Is there a way to do that with the existing token call? or should I re-fork and get the commits and just use that?

[tommytroen]

@johnchesser It depends on how you are using the server. Are you using it from a JUnit test? Are you using it as a Docker image? For the former you can configure the server to return any claims you want inside your test, for the latter you can supply a json config for the claims you want back.
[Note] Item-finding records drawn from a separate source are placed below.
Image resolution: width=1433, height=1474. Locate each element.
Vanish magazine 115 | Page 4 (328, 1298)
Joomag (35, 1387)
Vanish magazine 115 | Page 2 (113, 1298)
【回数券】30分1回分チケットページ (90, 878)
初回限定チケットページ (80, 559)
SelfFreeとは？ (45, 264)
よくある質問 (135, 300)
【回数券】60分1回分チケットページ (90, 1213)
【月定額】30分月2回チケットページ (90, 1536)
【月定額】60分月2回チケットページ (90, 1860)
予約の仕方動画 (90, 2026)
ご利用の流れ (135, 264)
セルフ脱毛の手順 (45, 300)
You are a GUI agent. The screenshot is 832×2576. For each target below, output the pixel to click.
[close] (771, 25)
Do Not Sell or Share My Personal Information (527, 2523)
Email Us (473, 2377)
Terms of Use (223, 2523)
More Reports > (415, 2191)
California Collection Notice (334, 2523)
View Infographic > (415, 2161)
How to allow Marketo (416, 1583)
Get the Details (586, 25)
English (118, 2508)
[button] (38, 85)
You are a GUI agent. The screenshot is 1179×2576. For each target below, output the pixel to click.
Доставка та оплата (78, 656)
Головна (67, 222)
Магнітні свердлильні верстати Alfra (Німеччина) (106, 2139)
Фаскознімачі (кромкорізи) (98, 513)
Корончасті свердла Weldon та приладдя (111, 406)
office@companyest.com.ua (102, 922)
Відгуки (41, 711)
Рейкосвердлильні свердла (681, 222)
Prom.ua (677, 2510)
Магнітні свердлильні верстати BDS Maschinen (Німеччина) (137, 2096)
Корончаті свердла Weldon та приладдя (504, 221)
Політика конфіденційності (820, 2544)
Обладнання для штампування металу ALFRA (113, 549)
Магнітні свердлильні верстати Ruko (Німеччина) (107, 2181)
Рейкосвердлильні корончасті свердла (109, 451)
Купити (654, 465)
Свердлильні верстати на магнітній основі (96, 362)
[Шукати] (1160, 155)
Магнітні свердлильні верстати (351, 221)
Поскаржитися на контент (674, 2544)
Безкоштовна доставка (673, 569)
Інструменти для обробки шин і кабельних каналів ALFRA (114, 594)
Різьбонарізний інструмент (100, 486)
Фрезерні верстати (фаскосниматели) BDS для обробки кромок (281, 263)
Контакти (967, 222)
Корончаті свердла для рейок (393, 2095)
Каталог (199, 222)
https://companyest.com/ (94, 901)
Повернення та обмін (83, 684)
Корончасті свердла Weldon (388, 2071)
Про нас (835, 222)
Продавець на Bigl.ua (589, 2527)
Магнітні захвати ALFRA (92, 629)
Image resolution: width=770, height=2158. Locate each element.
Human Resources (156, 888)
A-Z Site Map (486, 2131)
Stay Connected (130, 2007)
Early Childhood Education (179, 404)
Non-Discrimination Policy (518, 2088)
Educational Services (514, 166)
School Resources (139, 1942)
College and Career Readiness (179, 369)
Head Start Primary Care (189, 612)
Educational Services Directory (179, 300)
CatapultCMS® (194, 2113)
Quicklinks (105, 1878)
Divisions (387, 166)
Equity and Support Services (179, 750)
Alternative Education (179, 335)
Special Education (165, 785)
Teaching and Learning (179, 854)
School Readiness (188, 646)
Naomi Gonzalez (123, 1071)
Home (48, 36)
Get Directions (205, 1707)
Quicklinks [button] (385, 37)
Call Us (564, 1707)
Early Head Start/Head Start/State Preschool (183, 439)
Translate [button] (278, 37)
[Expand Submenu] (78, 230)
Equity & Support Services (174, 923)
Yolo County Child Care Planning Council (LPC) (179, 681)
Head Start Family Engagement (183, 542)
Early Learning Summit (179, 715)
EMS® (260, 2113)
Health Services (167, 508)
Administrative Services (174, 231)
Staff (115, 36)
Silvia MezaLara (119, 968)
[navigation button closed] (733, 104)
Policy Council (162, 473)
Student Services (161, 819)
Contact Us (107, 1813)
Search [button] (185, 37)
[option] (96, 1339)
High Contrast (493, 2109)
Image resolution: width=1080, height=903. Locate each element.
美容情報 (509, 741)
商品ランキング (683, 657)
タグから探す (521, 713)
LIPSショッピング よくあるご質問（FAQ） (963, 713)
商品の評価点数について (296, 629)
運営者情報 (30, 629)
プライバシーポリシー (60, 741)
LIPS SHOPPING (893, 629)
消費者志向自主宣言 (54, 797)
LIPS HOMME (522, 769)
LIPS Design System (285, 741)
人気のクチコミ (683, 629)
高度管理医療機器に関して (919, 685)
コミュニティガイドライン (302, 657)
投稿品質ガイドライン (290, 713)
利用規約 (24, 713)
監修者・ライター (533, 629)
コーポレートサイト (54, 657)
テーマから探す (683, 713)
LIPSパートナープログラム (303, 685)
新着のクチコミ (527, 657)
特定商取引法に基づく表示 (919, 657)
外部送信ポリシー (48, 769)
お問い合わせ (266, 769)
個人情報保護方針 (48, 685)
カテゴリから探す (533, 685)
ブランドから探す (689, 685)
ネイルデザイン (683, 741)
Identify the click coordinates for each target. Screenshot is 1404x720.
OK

Also do you need to get the token via a HTTP call or do you want it programmatically?

[johnchesser]

We are using it as an image, and for testing only. I think I fully understand the configuration, but what I have now doesn't require any, and we have new scopes added for each new product we build so we don't want to have to sync this up to our auth (scope) automation process.

This is basically our simple testing contract :

public static JWTResponse getTokenWithScopes(String[] scopes)

I think I just want it programmatically, the reason for the http call is I (atm) don't have to manage anything, or configure anything, or manage any type of keystore. I can start up the mock server, make a call to any issuer. We will usually have just one, and we will use default, but we do have multi tenant applications that may use more than one in testing.

Hope that helps and explains, and sorry again for the fork confusion!

[github-actions[bot]]

This issue is stale because it has been open for 60 days with no activity.

[github-actions[bot]]

This issue was closed because it has been inactive for 14 days since being marked as stale.